Excerpt provided:
Access to Justice

United States ex rel. Zafirov v. Florida Medical Associates

In United States ex rel. Zafirov v. Florida Medical Associates, the United States Court of Appeals for the Eleventh Circuit is considering whether the qui tam provision of the False Claims Act violates the Appointments Clause of Article II of the Constitution. 

Case Summary

The False Claims Act (FCA) creates civil liability for a variety of deceptive practices involving government funds and property. The Act contains a qui tam provision, which authorizes private persons, called “relators,” to bring suit to redress frauds against the United States. At the same time, the Act contains various provisions authorizing the United States to exercise significant control over FCA cases brought by relators, whether or not the government chooses to intervene in the litigation.

Stored data:
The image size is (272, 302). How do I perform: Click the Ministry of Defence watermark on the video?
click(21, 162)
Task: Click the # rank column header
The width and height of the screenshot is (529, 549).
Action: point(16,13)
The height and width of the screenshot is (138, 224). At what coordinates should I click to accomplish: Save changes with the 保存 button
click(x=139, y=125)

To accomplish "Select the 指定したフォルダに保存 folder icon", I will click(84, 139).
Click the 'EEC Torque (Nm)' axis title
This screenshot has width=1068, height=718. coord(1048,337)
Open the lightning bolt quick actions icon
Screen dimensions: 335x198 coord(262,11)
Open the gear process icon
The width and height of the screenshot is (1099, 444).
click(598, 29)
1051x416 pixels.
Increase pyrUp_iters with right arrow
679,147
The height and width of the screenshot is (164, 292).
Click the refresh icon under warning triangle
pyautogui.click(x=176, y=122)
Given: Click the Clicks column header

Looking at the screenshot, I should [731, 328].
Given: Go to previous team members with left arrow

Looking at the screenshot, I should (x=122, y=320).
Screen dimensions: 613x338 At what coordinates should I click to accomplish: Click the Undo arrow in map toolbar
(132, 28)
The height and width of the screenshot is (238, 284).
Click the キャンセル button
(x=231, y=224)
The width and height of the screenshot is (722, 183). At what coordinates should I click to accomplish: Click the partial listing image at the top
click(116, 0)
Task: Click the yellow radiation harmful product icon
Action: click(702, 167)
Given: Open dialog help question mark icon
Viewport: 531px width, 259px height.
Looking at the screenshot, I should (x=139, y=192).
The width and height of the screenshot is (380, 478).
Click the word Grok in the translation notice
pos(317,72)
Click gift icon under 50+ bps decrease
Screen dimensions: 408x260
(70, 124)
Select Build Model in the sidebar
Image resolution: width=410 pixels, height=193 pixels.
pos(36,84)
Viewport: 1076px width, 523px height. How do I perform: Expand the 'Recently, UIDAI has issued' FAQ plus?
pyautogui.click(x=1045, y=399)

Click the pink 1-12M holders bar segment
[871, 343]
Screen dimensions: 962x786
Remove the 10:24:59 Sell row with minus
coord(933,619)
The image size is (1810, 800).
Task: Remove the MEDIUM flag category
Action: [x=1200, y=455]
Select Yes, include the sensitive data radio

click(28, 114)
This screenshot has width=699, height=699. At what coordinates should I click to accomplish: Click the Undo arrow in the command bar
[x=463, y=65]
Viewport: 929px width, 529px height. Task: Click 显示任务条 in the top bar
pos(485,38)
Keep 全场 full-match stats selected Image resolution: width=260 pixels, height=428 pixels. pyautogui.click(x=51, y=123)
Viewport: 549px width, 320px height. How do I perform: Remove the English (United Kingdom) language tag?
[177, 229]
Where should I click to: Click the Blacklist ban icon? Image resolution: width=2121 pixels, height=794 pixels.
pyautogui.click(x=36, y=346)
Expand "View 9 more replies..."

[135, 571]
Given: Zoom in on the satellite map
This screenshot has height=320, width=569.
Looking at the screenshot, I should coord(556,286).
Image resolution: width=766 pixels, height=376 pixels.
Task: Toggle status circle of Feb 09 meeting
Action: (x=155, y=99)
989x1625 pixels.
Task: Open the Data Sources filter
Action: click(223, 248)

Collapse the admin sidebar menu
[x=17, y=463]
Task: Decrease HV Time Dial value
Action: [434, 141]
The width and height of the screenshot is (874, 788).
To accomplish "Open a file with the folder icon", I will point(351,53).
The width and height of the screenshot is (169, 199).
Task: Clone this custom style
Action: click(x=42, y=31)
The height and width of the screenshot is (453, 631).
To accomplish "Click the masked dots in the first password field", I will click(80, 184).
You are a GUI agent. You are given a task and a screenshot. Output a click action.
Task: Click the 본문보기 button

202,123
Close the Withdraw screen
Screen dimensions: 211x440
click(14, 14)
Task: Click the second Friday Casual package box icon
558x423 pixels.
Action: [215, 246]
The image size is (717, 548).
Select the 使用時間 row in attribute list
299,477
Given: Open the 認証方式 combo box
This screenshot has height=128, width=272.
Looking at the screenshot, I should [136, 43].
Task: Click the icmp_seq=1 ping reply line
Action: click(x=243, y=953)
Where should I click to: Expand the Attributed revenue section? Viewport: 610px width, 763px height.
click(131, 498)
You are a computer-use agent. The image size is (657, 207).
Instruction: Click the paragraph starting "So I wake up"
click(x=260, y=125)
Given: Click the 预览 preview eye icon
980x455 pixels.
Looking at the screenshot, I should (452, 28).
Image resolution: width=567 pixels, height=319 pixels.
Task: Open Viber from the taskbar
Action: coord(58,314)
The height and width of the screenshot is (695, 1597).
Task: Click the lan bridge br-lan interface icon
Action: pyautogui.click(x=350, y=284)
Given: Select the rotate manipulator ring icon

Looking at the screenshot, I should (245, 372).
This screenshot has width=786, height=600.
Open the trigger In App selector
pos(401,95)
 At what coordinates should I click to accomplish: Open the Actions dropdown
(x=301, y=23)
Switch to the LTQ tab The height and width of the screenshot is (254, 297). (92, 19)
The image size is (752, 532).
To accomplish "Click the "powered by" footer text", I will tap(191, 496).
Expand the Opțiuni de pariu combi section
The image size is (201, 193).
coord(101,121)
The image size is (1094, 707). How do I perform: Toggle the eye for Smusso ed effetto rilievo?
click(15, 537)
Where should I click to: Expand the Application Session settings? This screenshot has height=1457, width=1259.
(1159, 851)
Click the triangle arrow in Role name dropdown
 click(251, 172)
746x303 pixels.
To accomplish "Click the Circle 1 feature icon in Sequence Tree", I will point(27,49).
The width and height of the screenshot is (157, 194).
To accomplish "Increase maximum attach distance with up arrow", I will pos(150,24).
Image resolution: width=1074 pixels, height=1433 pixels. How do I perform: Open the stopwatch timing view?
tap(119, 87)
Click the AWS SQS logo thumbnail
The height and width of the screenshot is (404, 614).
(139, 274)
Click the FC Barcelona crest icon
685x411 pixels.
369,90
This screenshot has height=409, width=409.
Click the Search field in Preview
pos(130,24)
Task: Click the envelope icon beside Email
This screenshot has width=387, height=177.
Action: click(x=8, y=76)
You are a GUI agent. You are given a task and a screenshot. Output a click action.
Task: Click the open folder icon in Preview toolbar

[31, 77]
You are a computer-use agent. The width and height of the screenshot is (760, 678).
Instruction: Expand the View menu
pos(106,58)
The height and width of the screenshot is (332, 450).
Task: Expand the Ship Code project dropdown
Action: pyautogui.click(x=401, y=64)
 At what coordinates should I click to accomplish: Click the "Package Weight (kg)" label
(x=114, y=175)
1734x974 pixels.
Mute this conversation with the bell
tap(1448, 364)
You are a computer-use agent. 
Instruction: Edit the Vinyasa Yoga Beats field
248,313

Instructions for the task:
For the case summary on United States ex rel. Zafirov v. Florida Medical Associates, state whether each statement agrees with it, answering yes or no and quoting the deciding words. 1. The case is before the United States Court of Appeals for the Eleventh Circuit. 2. The False Claims Act gives government officials called "relators" the authority to bring suit. 3. The United States may exercise significant control over cases brought by relators only when it intervenes in the litigation.

Your response:
1. Yes: "the United States Court of Appeals for the Eleventh Circuit is considering whether the qui tam provision of the False Claims Act violates the Appointments Clause of Article II of the Constitution."
2. No: "authorizes private persons, called “relators,” to bring suit to redress frauds against the United States."
3. No: "whether or not the government chooses to intervene in the litigation."